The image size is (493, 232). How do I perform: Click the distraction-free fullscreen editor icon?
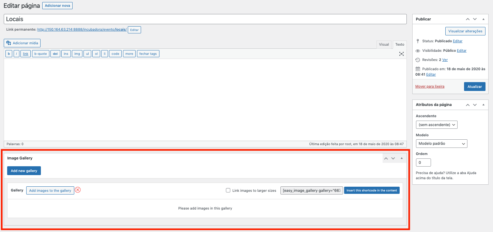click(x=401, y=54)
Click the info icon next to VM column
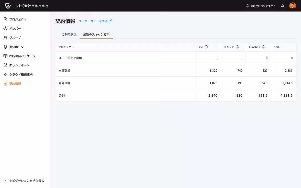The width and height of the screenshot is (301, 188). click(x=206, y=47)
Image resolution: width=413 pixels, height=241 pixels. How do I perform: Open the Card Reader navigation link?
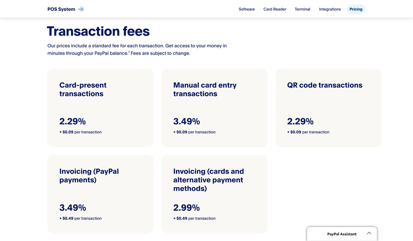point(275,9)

------------------------------------------------------------

> [Work to be completed]:
Please reproduce, exactly and only, the lines from the line containing "Click the info icon next to VM column" through the last line of the material above, minus any pictures.

> [Response for this exercise]:
Click the info icon next to VM column
The width and height of the screenshot is (301, 188). click(x=206, y=47)
Image resolution: width=413 pixels, height=241 pixels. How do I perform: Open the Card Reader navigation link?
point(275,9)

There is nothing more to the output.